A feat more than a year in the making, Walgreens at UCSF is the result of a triple collaboration: Walgreens, the Department of Pharmaceutical Services in the UCSF Medical Center and the Department of Clinical Pharmacy in the UCSF School of Pharmacy.
“The idea was how can an academic medical center, a school of pharmacy and one of the largest chains really work together to create a new vision for community pharmacy and look to study it,” said Dr. Marilyn Stebbins, Clinical Pharmacy Faculty.
With the expected increase in the insured population from the Affordable Care Act, baby boomers hitting the age for multi-drug therapies, and the primary care shortage, there is the drive to create a new type of pharmacy—one that tackles the increase demand for health care while delivering care in places most accessible—people’s communities.
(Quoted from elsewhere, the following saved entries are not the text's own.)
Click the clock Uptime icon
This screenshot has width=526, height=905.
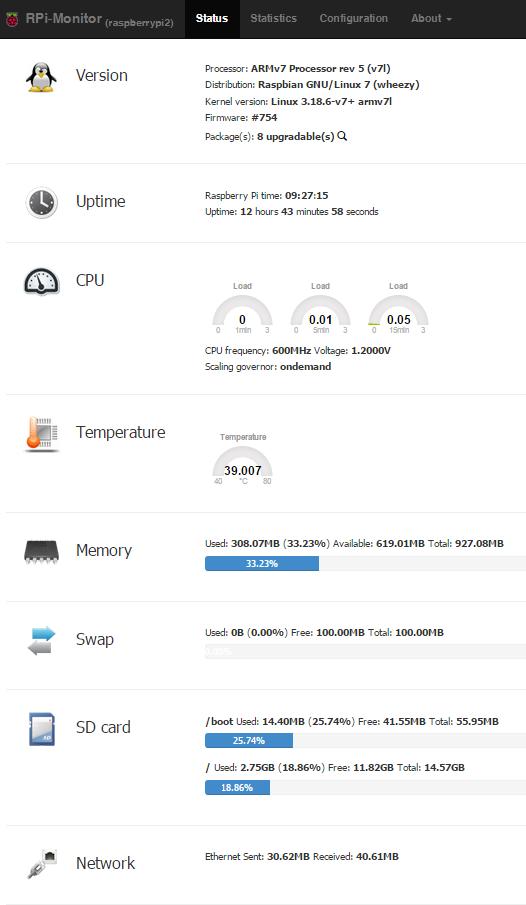click(x=42, y=203)
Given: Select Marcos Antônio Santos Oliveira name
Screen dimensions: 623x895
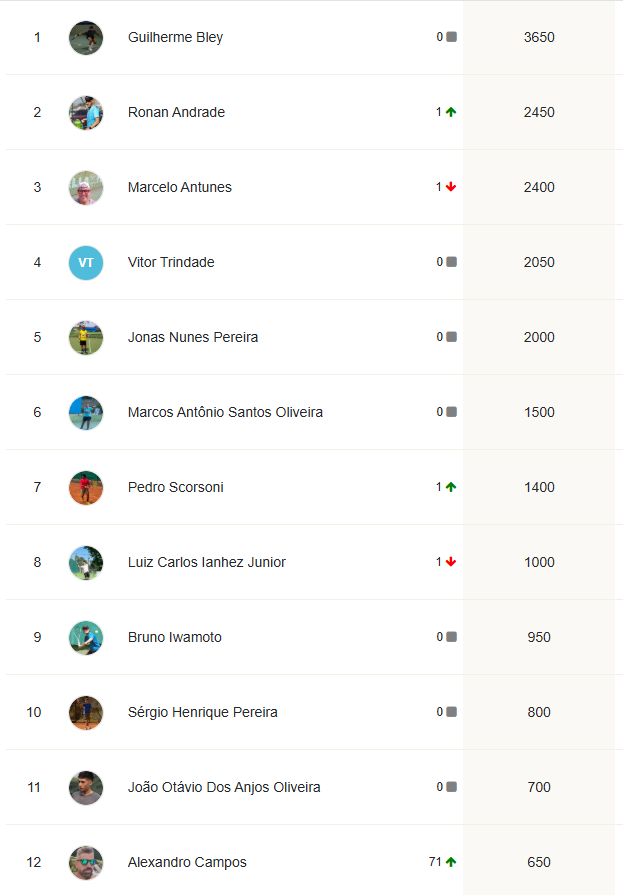Looking at the screenshot, I should 225,413.
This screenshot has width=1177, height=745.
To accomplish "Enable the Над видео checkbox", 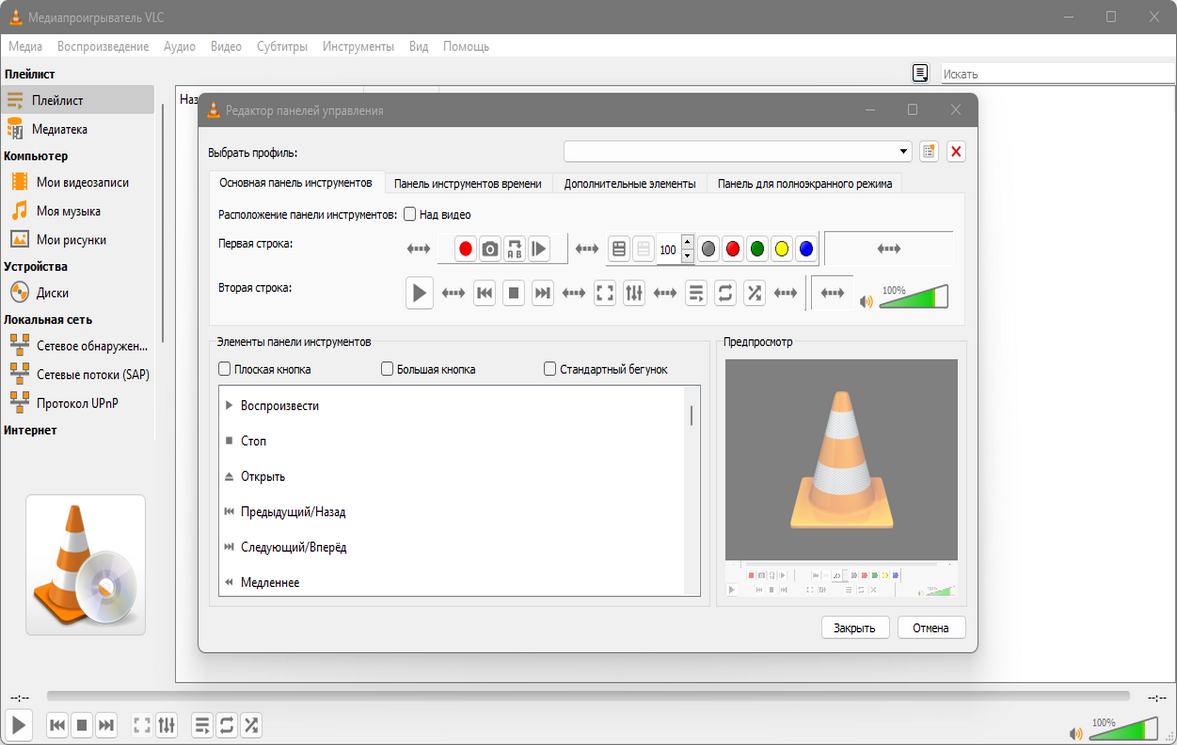I will pos(410,214).
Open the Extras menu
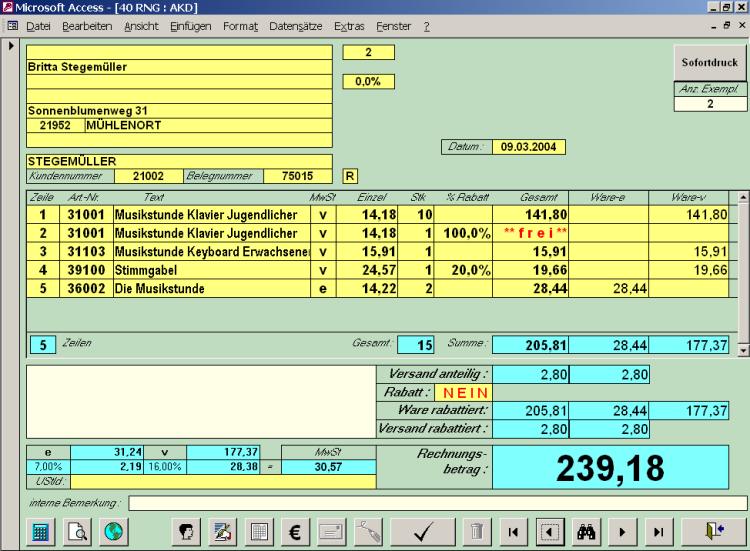 pos(349,25)
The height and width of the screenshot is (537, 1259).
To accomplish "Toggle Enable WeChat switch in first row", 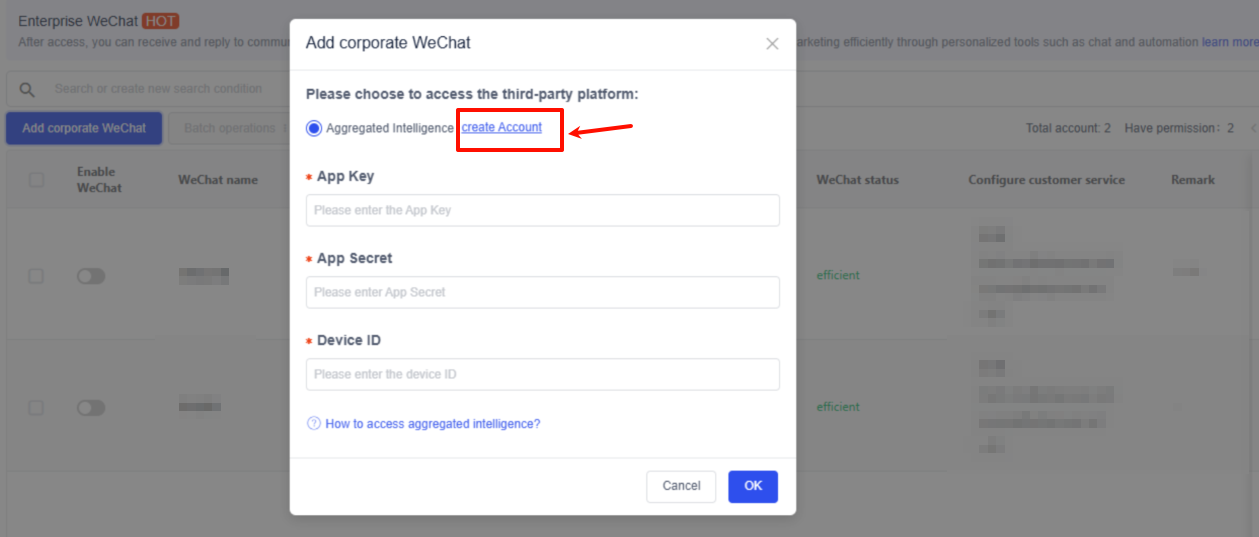I will 91,276.
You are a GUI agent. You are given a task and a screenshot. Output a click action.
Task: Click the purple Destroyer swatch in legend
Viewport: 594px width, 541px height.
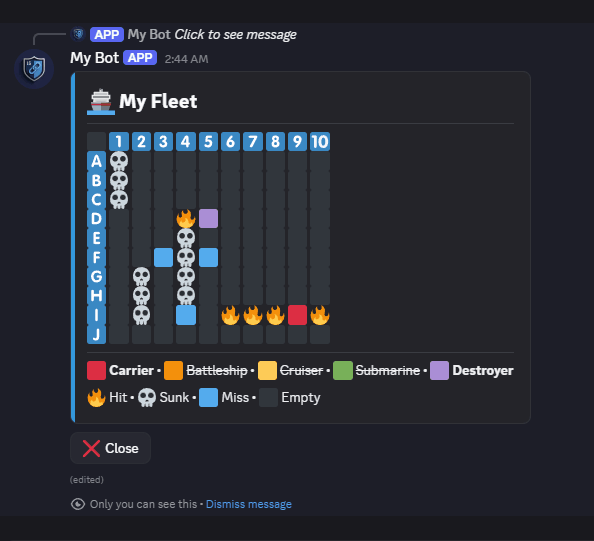click(x=439, y=371)
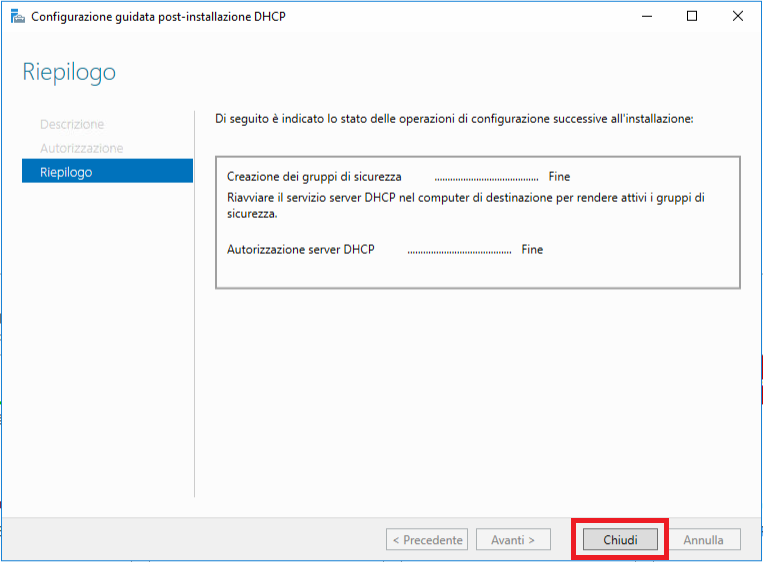Click the Annulla button

(703, 540)
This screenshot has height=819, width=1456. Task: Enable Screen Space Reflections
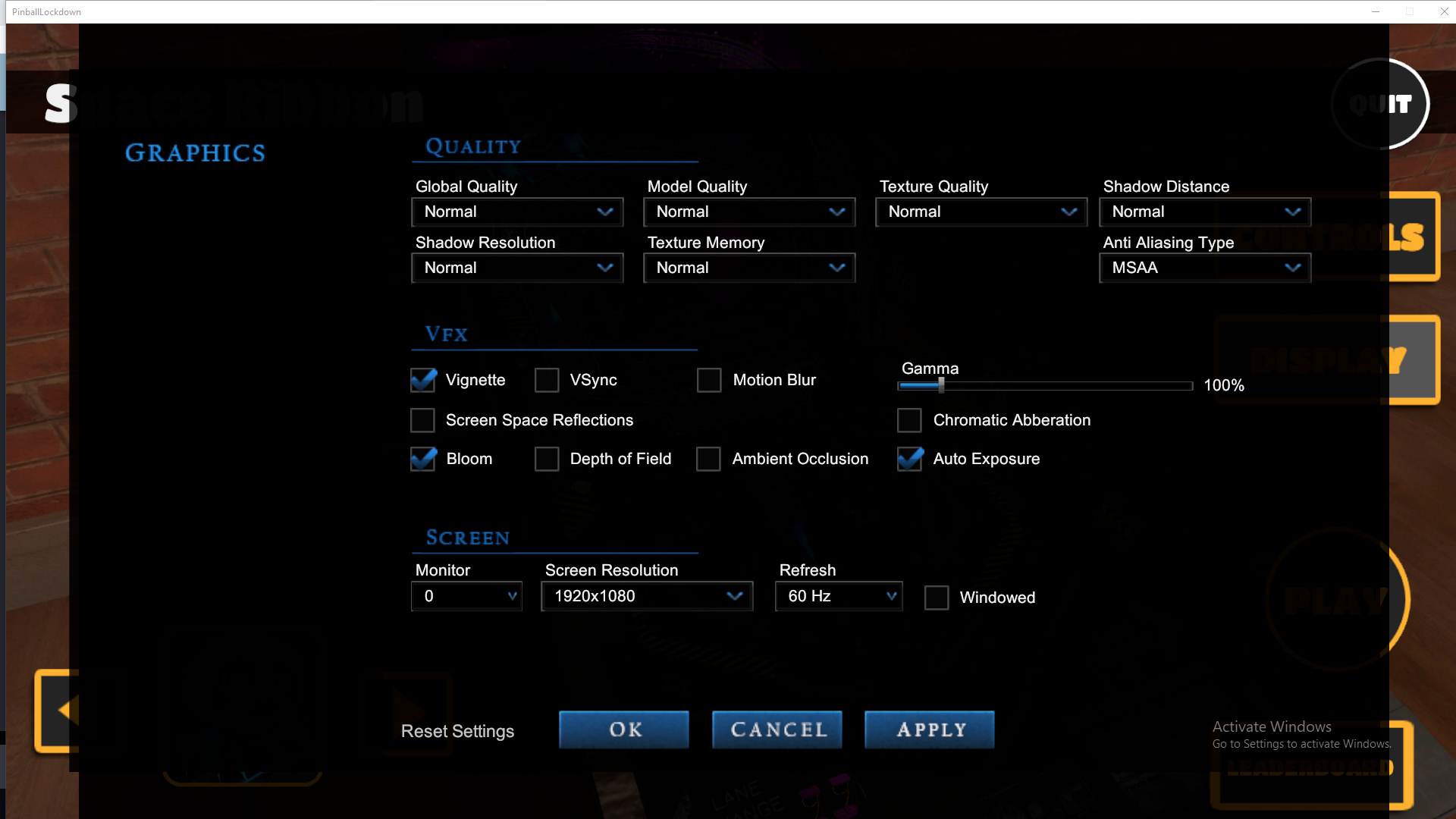click(422, 420)
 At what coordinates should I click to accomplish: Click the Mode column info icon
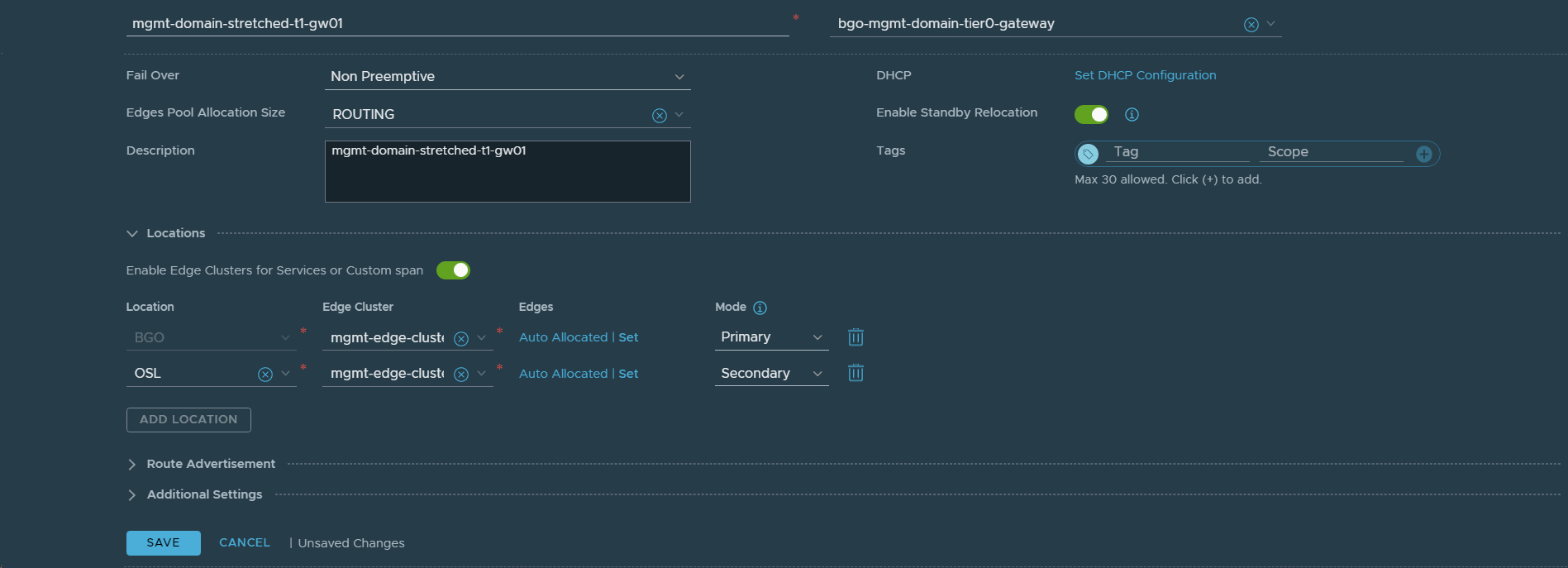760,308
Walgreens at UCSF is a laboratory to explore how such issues might be addressed and a model for other community pharmacies.
Several resources are at the disposal of the new Walgreens. The involvement of the Medical Center gives this Walgreens a terminal into their electronic Medical Record System (EMR) known as APeX.
The information stored in the Walgreens’ system is woefully lacking—there are no lab results, diagnoses or anything outside a basic (and often incomplete) list of medications. APeX helps fill these data holes. With APeX, pharmacists can see a UCSF patient’s health information (height and weight, lab results, kidney function, etc.) to ensure that each person receives the correct medication at the correct dose.
Cameras capture key points in the prescription filling process so that pharmacists can verify prescriptions remotely, preferably in a space visible and accessible to pharmacy patrons.
The School of Pharmacy is present to develop and test clinical programs. Serendipitously, the opening of Walgreens at UCSF coincided with the enactment of SB493 that gives expanded roles to pharmacists now recognized as providers. As soon as the details and protocols for this expansion are hammered out, this pharmacy will be one of the first to implement those programs.
Currently, the first clinical program is the Med List Clinic. By appointment only, a pharmacist and patient will review a patient’s medication list in one of the cozy consultation rooms in the back of the pharmacy. The goal is to create a “personalized, actionable, portable, patient centered medication list…to empower the patient to own their med list,” said Dr. Stebbins. The Med List Clinic, officially launched last week, has already seen some positive preliminary feedback.
While a collaborative effort, the School of Pharmacy looks for the day when it can walk away from Walgreens at UCSF and have the Walgreens pharmacists sustain all of the clinical efforts. Ultimately, the goal is not to create one unique Walgreens, but to transform all community pharmacies into centers and providers of care—a place that truly fulfills Walgreens’ mission “to help people get well, stay well and live well.”